The cyclist hummed. The answer was exactly as dumb as he expected for the grounder. “Why not? Looked like it might be fun. You should try it sometimes. Y’know. Stuff that’s actually fun. Not just goading the she-spider or shooting the rest of the Paw Patrol.”
Jetstorm sighed, turning around. He aimed his primary weapons, allowed time for a sufficient charge, and fired off a single plasma round. The shot warbled as it singed the humid air, striking the original underpass where he had been sheltering. The bridge immediately collapsed in an upheaval of debris and fire. It cleaved through the highway below and destroyed the bridge suspension. All eight lanes converged in a crumbling twist of shattered asphalt and bent titanium beams.
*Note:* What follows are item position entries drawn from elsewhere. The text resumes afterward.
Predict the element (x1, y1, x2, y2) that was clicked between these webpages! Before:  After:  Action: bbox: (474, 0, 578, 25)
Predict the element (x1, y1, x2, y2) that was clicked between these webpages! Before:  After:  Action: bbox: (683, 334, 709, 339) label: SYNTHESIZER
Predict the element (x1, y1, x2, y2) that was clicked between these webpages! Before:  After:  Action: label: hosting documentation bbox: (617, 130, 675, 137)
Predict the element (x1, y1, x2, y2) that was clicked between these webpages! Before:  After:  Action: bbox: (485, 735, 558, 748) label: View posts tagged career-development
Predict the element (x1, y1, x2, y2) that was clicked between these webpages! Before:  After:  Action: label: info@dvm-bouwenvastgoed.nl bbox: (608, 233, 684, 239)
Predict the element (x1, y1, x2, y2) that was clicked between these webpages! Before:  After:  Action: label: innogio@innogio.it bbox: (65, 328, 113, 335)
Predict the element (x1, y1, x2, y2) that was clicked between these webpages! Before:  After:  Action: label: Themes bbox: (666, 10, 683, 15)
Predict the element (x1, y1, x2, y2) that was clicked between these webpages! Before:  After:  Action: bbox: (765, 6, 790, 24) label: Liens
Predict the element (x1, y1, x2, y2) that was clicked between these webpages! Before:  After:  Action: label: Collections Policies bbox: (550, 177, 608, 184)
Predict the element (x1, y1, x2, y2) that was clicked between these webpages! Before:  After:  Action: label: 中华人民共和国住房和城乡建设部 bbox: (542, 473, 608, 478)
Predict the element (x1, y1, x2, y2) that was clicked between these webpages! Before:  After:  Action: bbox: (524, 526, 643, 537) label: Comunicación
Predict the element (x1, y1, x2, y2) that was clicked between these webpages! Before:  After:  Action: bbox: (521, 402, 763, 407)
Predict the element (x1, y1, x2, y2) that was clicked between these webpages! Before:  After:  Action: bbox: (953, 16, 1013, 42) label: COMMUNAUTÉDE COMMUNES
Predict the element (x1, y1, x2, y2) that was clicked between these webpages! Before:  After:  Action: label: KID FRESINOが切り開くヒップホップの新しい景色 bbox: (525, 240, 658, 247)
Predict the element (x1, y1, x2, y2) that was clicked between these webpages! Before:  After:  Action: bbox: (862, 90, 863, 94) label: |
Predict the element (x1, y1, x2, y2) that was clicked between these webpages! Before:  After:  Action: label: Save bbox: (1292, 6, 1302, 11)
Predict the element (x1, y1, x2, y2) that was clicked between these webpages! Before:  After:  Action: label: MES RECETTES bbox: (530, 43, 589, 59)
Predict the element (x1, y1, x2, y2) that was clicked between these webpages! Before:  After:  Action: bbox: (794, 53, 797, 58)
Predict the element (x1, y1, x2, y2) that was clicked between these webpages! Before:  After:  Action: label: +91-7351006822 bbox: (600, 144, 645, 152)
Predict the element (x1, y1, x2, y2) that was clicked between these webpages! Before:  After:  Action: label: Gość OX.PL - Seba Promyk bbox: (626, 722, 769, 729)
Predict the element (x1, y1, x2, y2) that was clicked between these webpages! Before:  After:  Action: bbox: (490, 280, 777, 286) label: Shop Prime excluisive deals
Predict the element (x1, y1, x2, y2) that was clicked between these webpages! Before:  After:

Thrust shouted and reeled back as the ground shook, catching himself on the closest barricade again. As the crumbling structure tore through the road, water sprayed upward from thousands of puddles now ruined.
“Huh. Whatcha know? That was kind of fun,” Jetstorm said.
Thrust buried his face in his servos and muttered something about needing to find him a hobby, or literally anything other than goddamn feral vandalism.